Paolo Duca riesce a fare la spesa senza essere fermato da qualcuno?
«Difficile. Ma trovo sia una caratteristica dello sport in generale, non solo dell’Ambrì. In Ticino l’hockey è parte integrante della vita di molte persone e la forte rivalità tra Ambrì e Lugano non fa altro che alimentare l’interesse. Ad ogni modo di hockey non parlo solo in mezzo alla gente comune: ho una moglie, dei figli, degli amici e dei parenti che sono interessati a quello che succede ad Ambrì». 
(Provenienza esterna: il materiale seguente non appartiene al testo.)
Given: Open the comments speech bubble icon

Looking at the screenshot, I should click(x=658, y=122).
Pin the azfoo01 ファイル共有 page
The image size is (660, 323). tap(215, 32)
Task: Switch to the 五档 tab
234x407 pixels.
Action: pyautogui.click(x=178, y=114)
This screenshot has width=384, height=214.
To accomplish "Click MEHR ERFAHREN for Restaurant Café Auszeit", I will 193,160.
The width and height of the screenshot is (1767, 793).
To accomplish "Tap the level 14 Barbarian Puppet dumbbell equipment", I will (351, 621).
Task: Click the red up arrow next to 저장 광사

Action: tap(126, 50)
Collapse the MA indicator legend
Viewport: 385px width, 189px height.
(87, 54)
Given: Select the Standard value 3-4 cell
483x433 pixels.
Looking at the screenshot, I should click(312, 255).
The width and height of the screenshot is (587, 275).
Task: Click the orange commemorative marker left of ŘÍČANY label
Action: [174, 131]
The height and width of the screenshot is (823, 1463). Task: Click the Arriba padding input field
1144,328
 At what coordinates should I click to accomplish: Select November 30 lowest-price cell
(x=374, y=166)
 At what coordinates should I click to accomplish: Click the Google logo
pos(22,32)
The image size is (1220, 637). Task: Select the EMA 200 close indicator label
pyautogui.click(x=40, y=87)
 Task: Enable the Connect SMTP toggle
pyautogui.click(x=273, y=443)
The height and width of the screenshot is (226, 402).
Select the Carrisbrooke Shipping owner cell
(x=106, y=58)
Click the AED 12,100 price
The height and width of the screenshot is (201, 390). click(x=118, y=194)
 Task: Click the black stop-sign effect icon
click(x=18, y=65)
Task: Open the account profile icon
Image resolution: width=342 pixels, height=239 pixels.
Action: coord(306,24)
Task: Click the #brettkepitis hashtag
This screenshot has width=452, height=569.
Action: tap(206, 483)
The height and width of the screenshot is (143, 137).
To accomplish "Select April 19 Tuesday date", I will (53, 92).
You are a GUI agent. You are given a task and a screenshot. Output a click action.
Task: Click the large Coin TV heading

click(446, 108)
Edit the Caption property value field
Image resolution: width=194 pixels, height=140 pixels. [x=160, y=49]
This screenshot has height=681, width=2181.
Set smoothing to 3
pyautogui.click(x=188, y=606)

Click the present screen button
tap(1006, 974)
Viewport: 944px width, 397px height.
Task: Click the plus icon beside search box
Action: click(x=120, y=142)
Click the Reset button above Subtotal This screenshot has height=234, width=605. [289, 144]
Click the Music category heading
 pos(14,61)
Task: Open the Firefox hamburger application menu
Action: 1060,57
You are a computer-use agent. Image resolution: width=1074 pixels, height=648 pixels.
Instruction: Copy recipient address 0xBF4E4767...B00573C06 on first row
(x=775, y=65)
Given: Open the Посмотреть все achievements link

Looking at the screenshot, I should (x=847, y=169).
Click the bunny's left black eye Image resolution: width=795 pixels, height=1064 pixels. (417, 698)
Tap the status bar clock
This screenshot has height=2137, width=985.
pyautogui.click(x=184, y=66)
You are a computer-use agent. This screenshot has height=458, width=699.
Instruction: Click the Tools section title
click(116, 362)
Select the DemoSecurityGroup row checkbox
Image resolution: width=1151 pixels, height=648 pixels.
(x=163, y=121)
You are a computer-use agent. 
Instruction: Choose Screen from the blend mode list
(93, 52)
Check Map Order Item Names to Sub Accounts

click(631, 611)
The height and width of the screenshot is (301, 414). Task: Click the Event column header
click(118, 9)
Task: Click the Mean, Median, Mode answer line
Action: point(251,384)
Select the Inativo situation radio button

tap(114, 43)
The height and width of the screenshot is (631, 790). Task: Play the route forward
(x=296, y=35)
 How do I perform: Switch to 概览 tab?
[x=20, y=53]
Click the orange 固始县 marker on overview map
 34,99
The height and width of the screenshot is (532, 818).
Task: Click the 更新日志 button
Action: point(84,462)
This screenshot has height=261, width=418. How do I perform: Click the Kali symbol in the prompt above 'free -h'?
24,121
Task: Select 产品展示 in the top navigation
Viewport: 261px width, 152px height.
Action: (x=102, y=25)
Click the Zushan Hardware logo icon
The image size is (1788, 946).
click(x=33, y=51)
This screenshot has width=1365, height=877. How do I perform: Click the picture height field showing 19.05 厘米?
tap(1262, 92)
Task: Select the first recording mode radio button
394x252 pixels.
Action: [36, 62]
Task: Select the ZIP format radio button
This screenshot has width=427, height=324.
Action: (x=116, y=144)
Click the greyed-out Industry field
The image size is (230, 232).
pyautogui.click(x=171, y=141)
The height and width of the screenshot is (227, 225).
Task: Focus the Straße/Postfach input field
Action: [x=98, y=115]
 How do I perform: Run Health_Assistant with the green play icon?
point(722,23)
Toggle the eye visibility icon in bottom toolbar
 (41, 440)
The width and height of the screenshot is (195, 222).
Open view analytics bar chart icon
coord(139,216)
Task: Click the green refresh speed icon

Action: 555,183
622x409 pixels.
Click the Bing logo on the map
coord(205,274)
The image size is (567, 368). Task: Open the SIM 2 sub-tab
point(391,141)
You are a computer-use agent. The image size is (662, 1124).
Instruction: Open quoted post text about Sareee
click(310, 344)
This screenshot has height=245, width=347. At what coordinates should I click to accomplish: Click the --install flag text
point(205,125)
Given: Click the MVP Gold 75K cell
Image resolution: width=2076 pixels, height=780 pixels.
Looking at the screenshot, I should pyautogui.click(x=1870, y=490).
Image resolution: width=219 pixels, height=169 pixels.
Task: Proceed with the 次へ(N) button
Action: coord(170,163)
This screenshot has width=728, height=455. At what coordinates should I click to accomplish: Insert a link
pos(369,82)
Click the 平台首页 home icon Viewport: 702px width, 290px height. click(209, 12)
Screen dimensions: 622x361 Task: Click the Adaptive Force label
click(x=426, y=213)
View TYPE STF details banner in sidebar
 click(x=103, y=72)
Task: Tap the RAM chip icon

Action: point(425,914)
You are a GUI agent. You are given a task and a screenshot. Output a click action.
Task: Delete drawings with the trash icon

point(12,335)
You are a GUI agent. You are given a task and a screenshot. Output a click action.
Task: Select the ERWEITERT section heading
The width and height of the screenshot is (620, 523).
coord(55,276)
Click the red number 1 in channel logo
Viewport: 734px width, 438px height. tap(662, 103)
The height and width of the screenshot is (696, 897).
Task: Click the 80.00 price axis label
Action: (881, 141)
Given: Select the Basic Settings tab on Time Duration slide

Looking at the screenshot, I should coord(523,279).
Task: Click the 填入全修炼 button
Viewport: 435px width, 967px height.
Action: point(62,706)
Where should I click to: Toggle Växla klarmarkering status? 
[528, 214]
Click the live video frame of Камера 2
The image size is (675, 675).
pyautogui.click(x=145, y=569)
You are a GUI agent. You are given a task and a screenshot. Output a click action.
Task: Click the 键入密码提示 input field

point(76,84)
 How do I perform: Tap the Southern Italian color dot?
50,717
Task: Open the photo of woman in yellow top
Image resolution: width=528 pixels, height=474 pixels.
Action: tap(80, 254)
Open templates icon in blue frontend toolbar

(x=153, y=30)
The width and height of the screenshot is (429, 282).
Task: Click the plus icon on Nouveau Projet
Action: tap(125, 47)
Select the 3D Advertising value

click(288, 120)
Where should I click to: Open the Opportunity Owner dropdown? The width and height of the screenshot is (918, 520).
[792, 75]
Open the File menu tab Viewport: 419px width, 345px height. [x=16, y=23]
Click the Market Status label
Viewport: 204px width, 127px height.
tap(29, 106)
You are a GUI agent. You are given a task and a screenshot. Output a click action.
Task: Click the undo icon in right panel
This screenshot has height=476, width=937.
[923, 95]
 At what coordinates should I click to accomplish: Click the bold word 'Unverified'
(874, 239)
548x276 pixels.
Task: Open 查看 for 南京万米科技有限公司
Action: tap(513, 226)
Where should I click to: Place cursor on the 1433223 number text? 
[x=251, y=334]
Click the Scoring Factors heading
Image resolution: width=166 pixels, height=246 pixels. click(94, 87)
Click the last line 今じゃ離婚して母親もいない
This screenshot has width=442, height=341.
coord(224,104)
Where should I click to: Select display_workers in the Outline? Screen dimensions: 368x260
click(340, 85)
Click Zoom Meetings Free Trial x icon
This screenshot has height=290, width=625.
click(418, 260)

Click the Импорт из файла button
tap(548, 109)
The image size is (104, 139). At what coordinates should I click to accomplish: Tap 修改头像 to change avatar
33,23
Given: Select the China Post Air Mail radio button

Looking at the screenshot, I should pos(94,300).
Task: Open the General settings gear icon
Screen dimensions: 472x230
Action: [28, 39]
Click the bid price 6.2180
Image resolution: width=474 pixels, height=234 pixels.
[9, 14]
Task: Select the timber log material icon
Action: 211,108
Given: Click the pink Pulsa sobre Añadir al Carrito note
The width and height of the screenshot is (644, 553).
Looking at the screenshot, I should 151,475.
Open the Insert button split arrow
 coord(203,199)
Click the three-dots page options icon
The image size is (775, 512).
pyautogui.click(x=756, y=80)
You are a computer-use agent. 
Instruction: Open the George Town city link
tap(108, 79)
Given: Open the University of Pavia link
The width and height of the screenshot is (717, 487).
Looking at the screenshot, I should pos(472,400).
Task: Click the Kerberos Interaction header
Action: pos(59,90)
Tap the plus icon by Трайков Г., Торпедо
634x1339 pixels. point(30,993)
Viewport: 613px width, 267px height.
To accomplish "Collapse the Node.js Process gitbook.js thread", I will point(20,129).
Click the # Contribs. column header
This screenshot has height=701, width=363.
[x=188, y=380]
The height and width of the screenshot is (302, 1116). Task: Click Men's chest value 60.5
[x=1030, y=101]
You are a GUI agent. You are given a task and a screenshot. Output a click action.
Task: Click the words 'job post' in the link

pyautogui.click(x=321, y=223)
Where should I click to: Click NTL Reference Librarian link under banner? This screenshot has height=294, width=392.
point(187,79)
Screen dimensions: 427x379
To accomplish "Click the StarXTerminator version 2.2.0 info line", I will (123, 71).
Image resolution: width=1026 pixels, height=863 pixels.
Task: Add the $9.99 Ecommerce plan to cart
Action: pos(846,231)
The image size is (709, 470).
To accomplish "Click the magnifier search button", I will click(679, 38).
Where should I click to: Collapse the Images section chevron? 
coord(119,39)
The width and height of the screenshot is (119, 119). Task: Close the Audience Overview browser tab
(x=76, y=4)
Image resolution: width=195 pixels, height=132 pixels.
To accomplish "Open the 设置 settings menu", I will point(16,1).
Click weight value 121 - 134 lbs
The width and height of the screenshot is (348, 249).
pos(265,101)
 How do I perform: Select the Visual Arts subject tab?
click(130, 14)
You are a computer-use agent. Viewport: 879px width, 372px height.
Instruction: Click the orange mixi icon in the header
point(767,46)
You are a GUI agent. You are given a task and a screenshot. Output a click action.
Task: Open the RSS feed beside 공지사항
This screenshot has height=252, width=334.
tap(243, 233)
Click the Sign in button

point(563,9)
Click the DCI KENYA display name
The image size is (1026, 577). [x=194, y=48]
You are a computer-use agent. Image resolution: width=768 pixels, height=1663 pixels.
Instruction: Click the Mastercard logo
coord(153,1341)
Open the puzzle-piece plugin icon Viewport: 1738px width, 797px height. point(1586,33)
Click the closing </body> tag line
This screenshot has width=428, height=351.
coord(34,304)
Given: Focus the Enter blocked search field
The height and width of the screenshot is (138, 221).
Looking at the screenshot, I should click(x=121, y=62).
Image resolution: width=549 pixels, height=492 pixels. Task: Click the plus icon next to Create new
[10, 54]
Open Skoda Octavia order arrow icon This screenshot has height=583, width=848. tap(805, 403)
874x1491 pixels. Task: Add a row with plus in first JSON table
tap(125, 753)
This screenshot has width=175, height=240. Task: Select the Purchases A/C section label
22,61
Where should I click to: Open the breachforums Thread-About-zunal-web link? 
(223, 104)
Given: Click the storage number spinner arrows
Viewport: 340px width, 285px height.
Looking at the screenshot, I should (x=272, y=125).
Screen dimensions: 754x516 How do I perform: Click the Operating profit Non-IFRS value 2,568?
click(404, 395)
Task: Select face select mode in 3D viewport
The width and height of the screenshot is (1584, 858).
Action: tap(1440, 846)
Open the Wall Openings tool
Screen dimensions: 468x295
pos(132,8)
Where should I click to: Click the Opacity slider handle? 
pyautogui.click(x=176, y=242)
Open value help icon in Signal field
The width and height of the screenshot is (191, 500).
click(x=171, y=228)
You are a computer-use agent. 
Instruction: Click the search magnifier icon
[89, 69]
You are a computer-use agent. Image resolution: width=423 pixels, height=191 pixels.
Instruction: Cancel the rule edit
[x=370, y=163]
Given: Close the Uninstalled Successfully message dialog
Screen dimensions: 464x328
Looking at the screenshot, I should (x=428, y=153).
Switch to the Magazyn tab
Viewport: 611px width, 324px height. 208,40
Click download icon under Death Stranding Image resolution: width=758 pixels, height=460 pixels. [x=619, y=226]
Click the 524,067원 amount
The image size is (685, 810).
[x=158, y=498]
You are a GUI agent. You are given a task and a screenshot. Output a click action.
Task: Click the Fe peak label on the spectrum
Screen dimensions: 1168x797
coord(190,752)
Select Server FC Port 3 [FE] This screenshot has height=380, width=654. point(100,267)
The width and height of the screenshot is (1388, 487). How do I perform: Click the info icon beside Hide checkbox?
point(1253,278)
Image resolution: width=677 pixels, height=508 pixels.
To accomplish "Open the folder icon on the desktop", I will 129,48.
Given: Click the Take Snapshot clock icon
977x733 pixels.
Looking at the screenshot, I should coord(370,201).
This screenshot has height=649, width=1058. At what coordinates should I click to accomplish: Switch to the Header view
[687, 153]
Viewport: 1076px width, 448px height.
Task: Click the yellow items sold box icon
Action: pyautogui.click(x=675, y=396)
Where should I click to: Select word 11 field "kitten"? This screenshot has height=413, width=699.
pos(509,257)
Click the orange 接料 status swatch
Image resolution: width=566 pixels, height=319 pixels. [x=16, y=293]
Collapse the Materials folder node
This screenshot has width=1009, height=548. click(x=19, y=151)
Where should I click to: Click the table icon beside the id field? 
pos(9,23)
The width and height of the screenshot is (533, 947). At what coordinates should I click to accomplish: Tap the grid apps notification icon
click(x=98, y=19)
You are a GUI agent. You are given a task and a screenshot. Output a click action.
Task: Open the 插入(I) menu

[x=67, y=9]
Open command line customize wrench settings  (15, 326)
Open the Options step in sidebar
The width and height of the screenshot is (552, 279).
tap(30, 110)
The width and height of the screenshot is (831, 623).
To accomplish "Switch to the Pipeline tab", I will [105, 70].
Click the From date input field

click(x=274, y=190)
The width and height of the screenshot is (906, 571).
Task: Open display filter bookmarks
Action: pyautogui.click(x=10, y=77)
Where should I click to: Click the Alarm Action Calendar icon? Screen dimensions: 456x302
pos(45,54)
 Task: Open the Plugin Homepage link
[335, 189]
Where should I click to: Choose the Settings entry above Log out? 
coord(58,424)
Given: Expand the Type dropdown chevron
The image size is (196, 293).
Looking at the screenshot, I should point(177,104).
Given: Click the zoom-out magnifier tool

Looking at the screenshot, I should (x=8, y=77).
Quando chiudi una trattativa, i primi a saperlo sono i tuoi famigliari?
«No, assolutamente (ride). Sapete come sono, amo la riservatezza, soprattutto quando si parla di mercato. Trovo sia giusto mantenere discrete le trattative, e ancor di più le firme avvenute, fino al comunicato. E questo perché credo che la comunicazione sulla politica del personale spetti alle società».

Qual è il tuo rapporto con le critiche?
«Fanno parte del lavoro. In un ruolo decisionale come il mio, ma in generale per tutta la società, è impossibile fare contenti tutti. L’importante è metterci convinzione nelle decisioni, poi sappiamo che parte di esse non sempre si rivelano corrette. Ma succede così in ogni club, non solo da noi». 

Sportivamente, qual è stato il momento più duro di questi anni?
«Credo la prima stagione, quando siamo arrivati fino alla finale playout contro il Kloten. Ricordo che, dopo la seconda partita persa a Kloten, Ngoy e Plastino erano rimasti coinvolti in un incidente stradale. Per fortuna almeno Ngoy aveva potuto continuare la serie. Era comunque stato un momento duro nel quale servivano calma e sangue freddo, malgrado la poca esperienza che un po’ tutti avevamo».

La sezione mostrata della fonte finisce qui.